Computational studies of nucleophilic substitution reactions, particularly involving cinchona alkaloid catalysis.

摘要

This dissertation describes computational studies of several organic reactions, with an emphasis on nucleophilic substitution, amines, and enantioselectivity induction by cinchona alkaloids.; Chapter 1 on provides an introduction to application of computational methods in chemistry.; Chapter 2 studies energetics of complex formation between Cram's carceplex I and acetonitrile at high pressures. The conclusion is that the complex formed at 12 kbar and 100°C contains three acetonitrile molecules and the conformation in which at least one of the "French doors" is open.; Chapter 3 suggests that enantioselective alpha-ketoesters hydrogenation on cinchona alkaloid modified platinum proceeds through nucleophilic addition of an alkaloid to an ester.
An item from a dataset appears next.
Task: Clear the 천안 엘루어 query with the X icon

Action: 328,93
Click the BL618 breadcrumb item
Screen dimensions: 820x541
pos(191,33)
This is in contrast with the widely accepted mechanism involving hydrogen bonded complex formation. The conclusion is drawn based on B3LYP density functional calculations and literature review.; Chapter 4 is a DFT comparison of nucleophilic versus base catalyzed additions of alcohols to ketenes. The trimethylamine, pyridine and N-methylimidazole are used to model cinchonidine and "planar-chiral" bases developed by Fu. The results indicate that in non-polar solvents, trialkylanmines catalyze the reaction acting as bases, while for stronger nucleophiles, the two possible mechanisms compete. The competition results in strong dependence of enantioselectivity on temperature.; Chapter 5 estimates the origins of steric effects and the role of solvation in SN2 reactions. The models studies are ethyl and neopentyl chlorides. The CBS-QB3 calculations and explicit solvation computed by Monte Carlo simulations show that solvation effects have minor, if any, influence on steric retardation in SN2 reactions.; Chapter 6 estimates the influence of alkoxy- and thio- substituents as well as ring strain on the rates of oxy-Cope rearrangements, by means of both experiment and theory.